庄子说:“天下没有以秋毫之末为大,以泰山为小的,也没有以殇子为长寿,以彭祖为短命的。因其所大而大的,万物就不会不大,因其所小而小的,万物就不会不校”大小在自我的本体上,而不在他人的观念上,也不在名与不名,知与不知上。
做人只是做人,千万不要为名声而做人,不要为了求人知道而做人。培根说:“虚荣的人为智者所轻蔑,愚者所叹服,阿谀者所崇拜,而为自己的虚荣所奴役。”老子说:“知道我的人不多,就显示了我的尊贵。”知道我的人多,作为我,也就过于平庸浅薄了,所以容易被人知。知道我的人少,作为我,也就高深莫测,别人难以了解,所以尊贵。而且世人多数是近视鄙见,这样的名与知,誉与毁,又怎么能增加与减损我本质上的大小呢?
在第二次世界大战中,丘吉尔因为有卓越功勋,战后在他退位时,英国国会打算通过提案,塑造一尊他的铜像放在公园里供游人景仰。一般人享此殊荣,高兴还来不及,丘吉尔却一口拒绝了。他说:“多谢大家的好意,我怕鸟儿在我的铜像上拉粪,那是多么的有煞风景埃所以我看还是免了吧!”伟大的人物、不朽的功勋只有经历史检验才记得祝建造塑像不见得会使你的形象更加伟大,不见得会使你的名声更加响亮。可是,只要自己对人类、对国家、对民族有贡献,就是不得名、不得利,也不能增减丝毫的贡献。黄金、美玉埋在土中,人们知道它是金玉它就是金玉,人们不知道它是金玉它还是金玉,人为地抬高它的价值或贬低它的价值,对金玉本身也不能增减丝毫。“黄钟毁弃,瓦缶雷鸣”,我国封建时代许多皇帝是“瓦缶”,“黄钟大吕”难有成就。
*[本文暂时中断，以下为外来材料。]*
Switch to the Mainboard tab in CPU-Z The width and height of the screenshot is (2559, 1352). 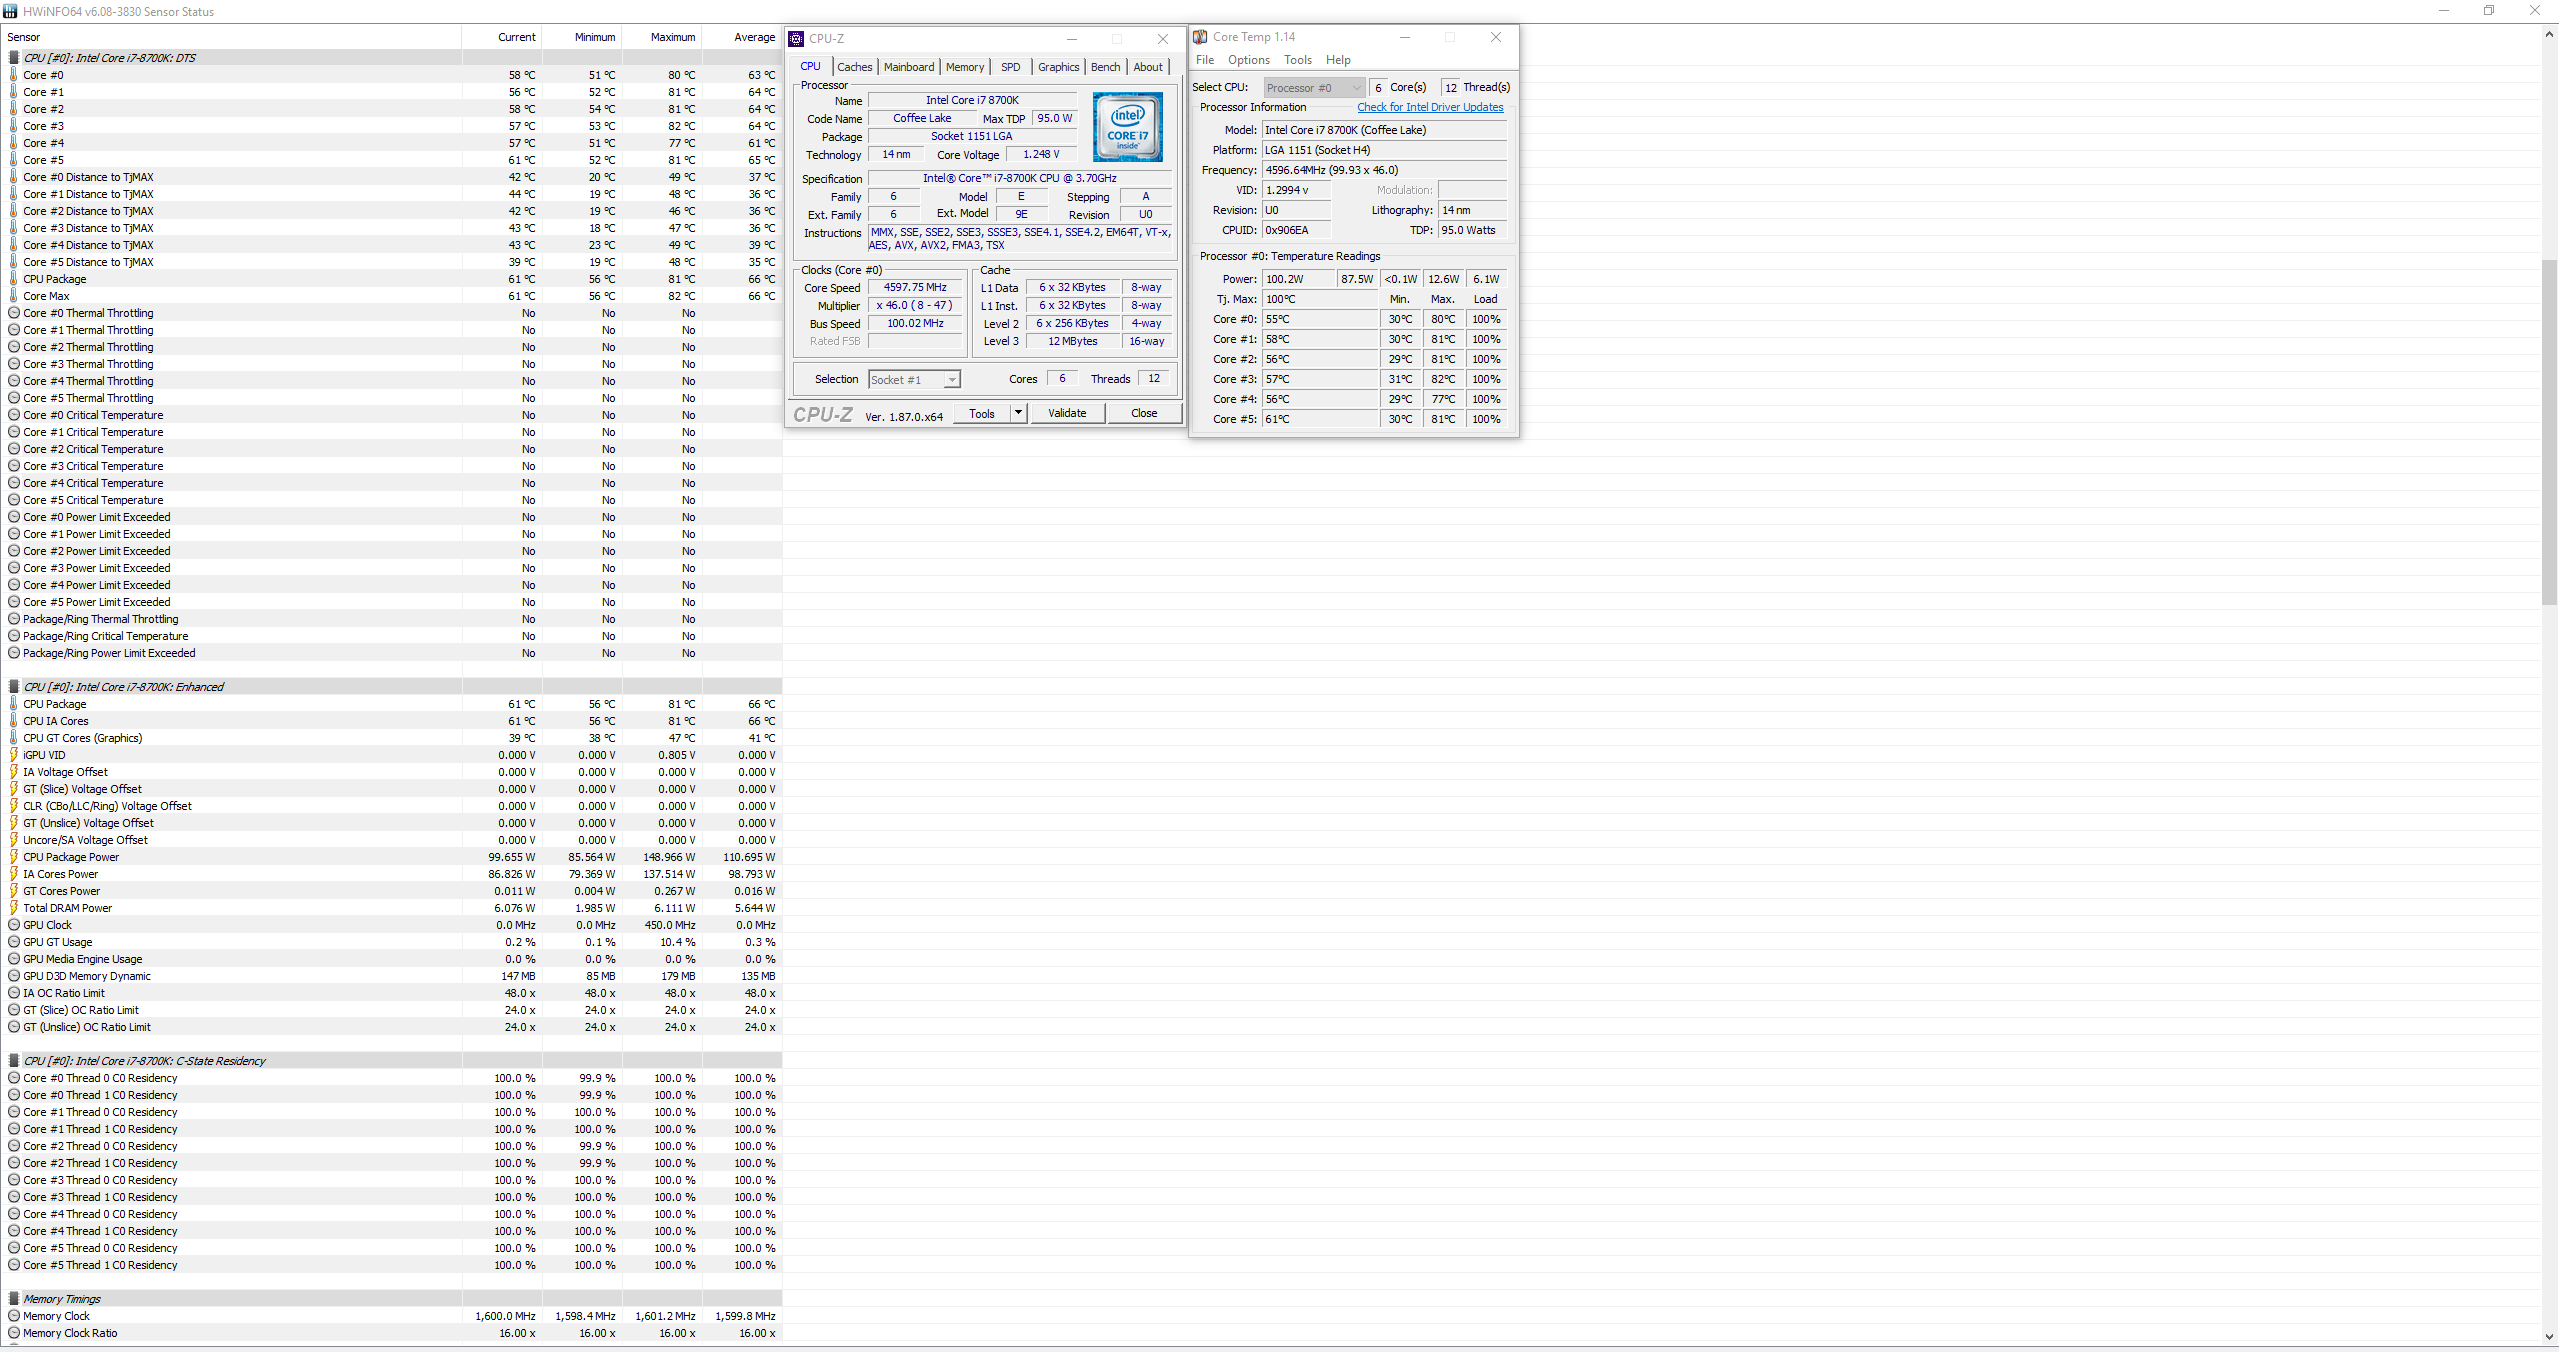tap(908, 67)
孔子是春秋时一流的人物,却难以在祖国立身,只得周游列国,而列国也不肯任用他,使得孔子一身的才华无处施展。岂不知,在当时才华被埋没的像孔子这样的人,社会上不知道有多少。所以说人类历史上真正伟大的人才,经常被埋没在无声无息、无名无知的普通人群之中,没有得到合理的任用。可是在当时,人们做人的要旨,就是宁做毁弃的黄钟,也不做雷鸣的瓦缶。天玄子说:“安小处卑,就不会遭到怨恨;好大争高,往往招惹是非;争名夺利,容易丧失自身;守住雌柔,令人尊敬。”这几句话可以作为精妙的“处世四诀”,做人要安心于做小事,自安于卑下的地位。能自安于做小事,处下位的人,他为人处世就无嫉妒、无强求,也就无怨恨、无过失了。我们要乐于做小事、处下位,并不是要求不长进,而是要在小事中做出大事来,在下位中做出高明来。
在忙碌与奔劳的生活中,我们要能了解自己是在“为工作、为事业”而忙,还是在“为名声、为利欲”而忙?有人忙来忙去,只是为了名利。有人所忙的是除了为生活之外,还能充分发挥自己的天赋,对社会大众有所贡献。目的不同,心情也就不同。前者烦热,后者清凉,雪莱说:“品格可能在重大的时刻中表现出来,但它却是在无关紧要的时刻形成的。”